JIM LEHRER: Margaret Warner talked with Deputy Attorney General Larry Thompson last week, beginning with why so much of the legal proceedings have been conducted in secret.
LARRY THOMPSON: Nothing that we have been done has been enacted in secrecy. Every measure that we have undertaken is out in the open. Every measure that we have undertaken has had the sunlight of public attention. And almost all measures are not done unilaterally by members of the Department of Justice. These measures are subject to judicial review by judges and other judicial officers.
MARGARET WARNER: But let me just ask you for instance, the chief immigration judge, who just explained to our viewers also is part of the Department of Justice, Michael Creppi, issued an order saying, and I’ll just read it to you, that these hearings, these deportation hearings, were to be held in secret, "no visitors, no family, no press, not even confirming whether it’s on the docket."

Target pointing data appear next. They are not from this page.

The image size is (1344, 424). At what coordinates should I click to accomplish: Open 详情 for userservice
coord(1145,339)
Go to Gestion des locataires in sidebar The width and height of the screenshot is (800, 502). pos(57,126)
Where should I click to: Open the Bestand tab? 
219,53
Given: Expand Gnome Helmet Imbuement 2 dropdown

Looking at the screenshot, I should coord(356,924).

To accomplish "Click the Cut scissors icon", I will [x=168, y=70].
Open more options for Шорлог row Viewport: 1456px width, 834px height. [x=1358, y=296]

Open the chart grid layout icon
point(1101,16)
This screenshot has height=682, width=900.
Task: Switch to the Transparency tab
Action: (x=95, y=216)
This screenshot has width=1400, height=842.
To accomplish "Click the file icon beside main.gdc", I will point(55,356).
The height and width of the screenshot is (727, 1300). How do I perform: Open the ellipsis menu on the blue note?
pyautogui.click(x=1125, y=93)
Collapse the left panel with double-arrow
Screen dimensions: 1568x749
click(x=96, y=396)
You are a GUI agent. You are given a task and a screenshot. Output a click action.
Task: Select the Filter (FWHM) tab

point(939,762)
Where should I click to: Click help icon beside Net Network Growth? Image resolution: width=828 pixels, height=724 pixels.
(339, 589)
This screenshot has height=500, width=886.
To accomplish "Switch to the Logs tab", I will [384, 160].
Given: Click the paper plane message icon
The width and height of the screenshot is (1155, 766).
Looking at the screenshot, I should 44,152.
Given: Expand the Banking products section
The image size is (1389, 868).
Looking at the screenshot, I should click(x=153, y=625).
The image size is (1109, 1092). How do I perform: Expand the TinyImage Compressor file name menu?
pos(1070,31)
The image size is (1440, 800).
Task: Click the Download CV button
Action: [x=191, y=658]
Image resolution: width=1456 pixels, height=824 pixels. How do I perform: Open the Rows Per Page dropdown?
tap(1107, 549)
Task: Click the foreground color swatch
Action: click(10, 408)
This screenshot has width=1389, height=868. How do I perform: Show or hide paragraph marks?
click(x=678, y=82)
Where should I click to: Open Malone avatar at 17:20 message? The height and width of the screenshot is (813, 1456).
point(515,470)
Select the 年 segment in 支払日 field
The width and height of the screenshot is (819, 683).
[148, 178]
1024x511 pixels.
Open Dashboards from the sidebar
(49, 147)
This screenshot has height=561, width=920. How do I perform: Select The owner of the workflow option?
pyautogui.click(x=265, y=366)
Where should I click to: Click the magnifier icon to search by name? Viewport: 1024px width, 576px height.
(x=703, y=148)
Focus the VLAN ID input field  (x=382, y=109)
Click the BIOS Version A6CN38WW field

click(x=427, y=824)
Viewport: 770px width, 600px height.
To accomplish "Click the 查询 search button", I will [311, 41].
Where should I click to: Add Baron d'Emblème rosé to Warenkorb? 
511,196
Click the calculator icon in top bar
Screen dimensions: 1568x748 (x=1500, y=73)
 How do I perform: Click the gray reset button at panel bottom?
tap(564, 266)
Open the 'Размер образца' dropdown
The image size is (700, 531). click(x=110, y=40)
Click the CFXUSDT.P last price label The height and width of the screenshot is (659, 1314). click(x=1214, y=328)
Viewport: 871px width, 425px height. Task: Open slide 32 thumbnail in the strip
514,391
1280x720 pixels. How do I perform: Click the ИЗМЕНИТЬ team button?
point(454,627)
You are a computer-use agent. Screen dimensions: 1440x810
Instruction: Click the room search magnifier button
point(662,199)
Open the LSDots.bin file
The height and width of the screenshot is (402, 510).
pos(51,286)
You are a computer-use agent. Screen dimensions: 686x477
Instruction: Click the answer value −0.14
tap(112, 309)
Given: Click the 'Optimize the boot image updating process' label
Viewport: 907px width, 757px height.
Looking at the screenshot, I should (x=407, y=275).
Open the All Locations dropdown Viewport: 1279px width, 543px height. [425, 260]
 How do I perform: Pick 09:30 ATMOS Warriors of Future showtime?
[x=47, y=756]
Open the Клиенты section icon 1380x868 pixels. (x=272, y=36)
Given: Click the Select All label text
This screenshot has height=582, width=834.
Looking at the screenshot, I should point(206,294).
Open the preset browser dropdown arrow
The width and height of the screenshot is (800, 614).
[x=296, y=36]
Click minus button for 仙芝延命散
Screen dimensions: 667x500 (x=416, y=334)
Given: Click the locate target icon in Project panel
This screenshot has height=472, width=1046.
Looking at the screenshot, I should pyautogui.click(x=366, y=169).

LARRY THOMPSON: The only thing that has been secret, if you will, has been the list of the individuals and the actual hearing itself. But the fact that an individual was taken into custody, the fact that he or she was in a particular detention facility, that was open to the public, if you will, to their friends, to their relatives, they could make phone calls.
This was not done in the dark of night. People do not disappear in this country and we have really not done anything in secret, if you will. The actual administration of justice with respect to some of these cases was done, what we call in camera, because of national security and other concerns, and even that has been subject to judicial review, but nothing has been done in secret.